Sunday, February 27, 2011

Sunflower Meat with Sun Dried Tomatoes

Sundried Tomatoes from Druvan and chopped onions


Served with Penne Pasta

A real experiment in combining flavours and ingredients from different continents.


Ingredients

400g minced meat
sunflower seeds
white pepper
salt
cayenne pepper
1tbsp Creme Fraiche
1can coconut milk
sundried tomatoes
1 onion



Directions
  1. Start with frying the meat and letting it get properly cooked.
  2. Grind the sunflower seeds together with white pepper, salt and just a little cayenne pepper until  it's almost entirely grinded. Preferable is to save some of the seeds just almost entirely crushed.
  3. Pour the mixture in the pan and blend well. Let it fry for just a minute.
  4. Add the coconut milk and creme fraiche. Let it simmer for a few minutes until almost all the fluid has evaporated.
  5. Add chopped sundried tomatoes and onions and stir.
Serve with Penne Pasta or whatever pasta you prefer.

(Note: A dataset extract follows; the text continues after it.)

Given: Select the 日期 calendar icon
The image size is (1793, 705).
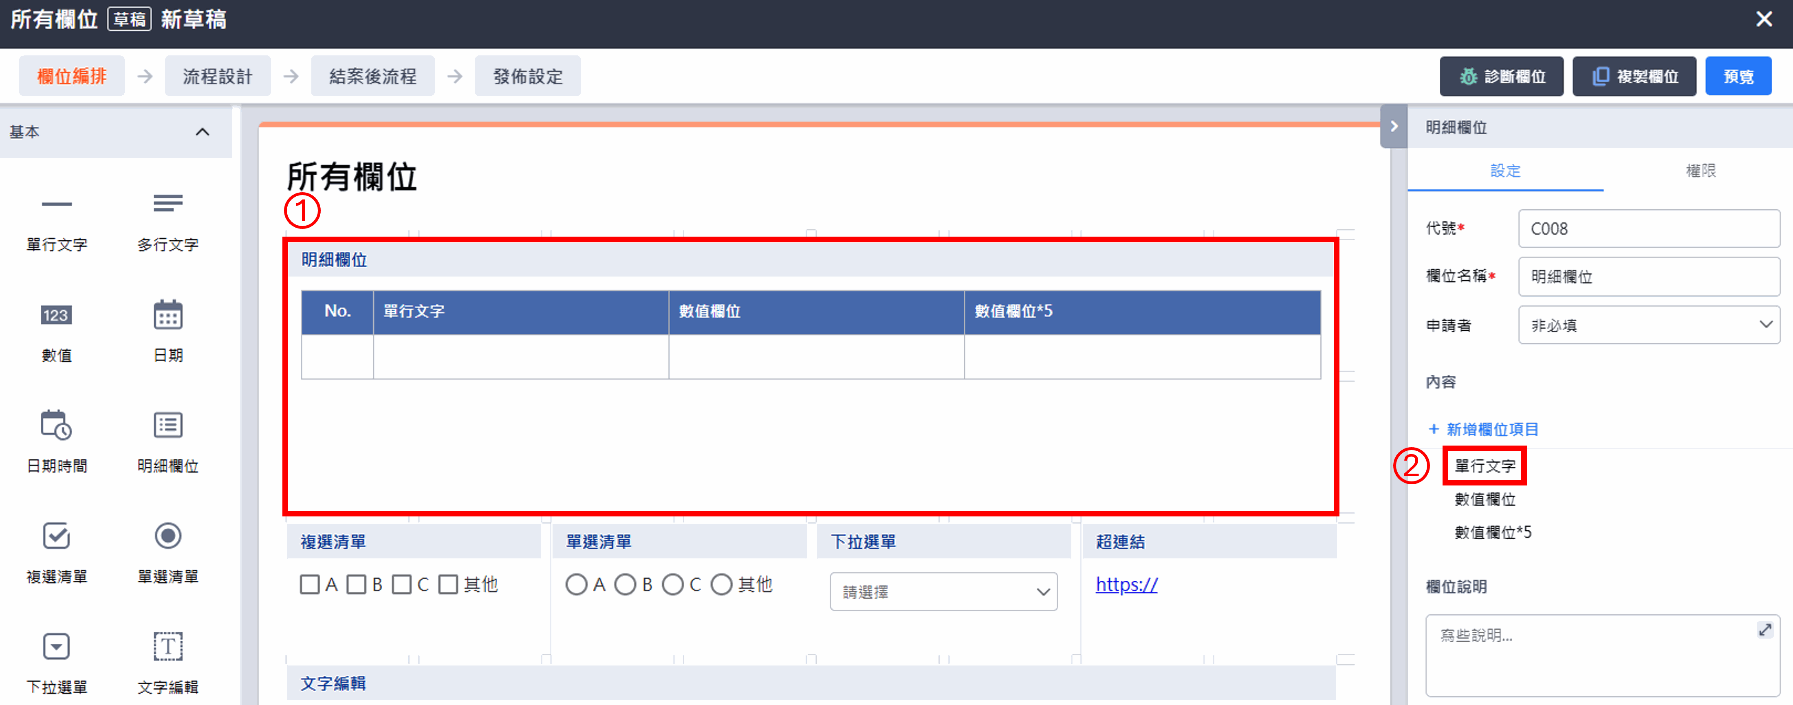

Availability of Ingredients
  • Sour cream can be used in place of Creme Fraiche when it comes to texture and density, but tastes a bit different and stronger too. Amount to be added depends on your taste.
  • Sun-dried tomatoes are available almost in any grocery, especially in Sweden. Our favorite brand is Druvan. If it is unavailable in any location (we haven't really seen one in the Philippines or it's possible we did not look enough), home made sun-dried tomatoes are easy to do. Just go and check out this page http://homecooking.about.com/od/howtocookvegetables/a/sundriedrecipe.htm. If you know other ways of how to do this (one great way of doing this at home is if you pattern it the way tomatoes turn out to be when cooking Adobong Matanda), do let us know. Thanks!